> How to complete this task
Copy everything in the records, character for character, except images.

++++++++++

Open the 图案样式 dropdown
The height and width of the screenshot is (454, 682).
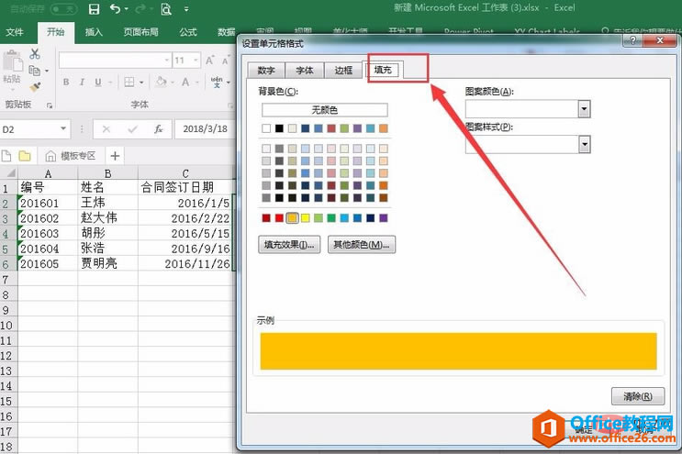coord(584,144)
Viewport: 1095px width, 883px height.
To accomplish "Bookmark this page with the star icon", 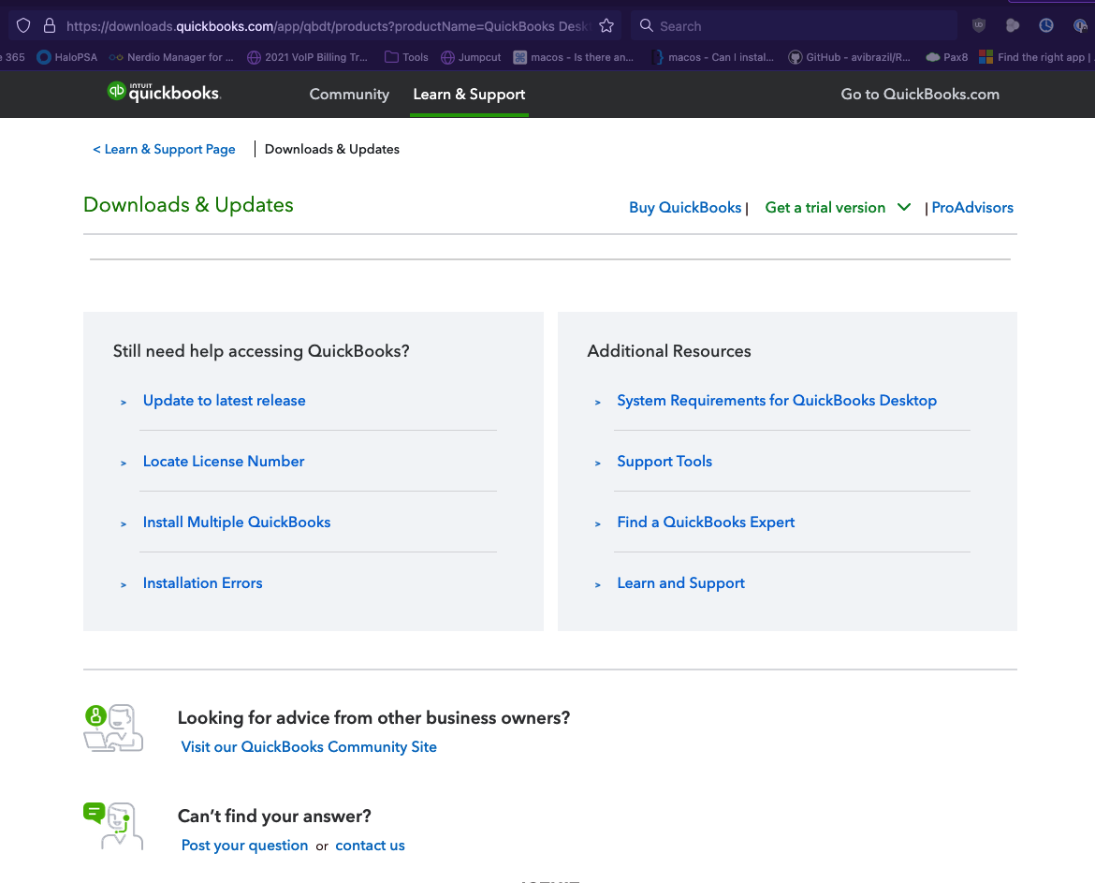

++++++++++

> Solution to this problem
Open the 图案样式 dropdown
The height and width of the screenshot is (454, 682).
coord(584,144)
Viewport: 1095px width, 883px height.
To accomplish "Bookmark this page with the star icon", 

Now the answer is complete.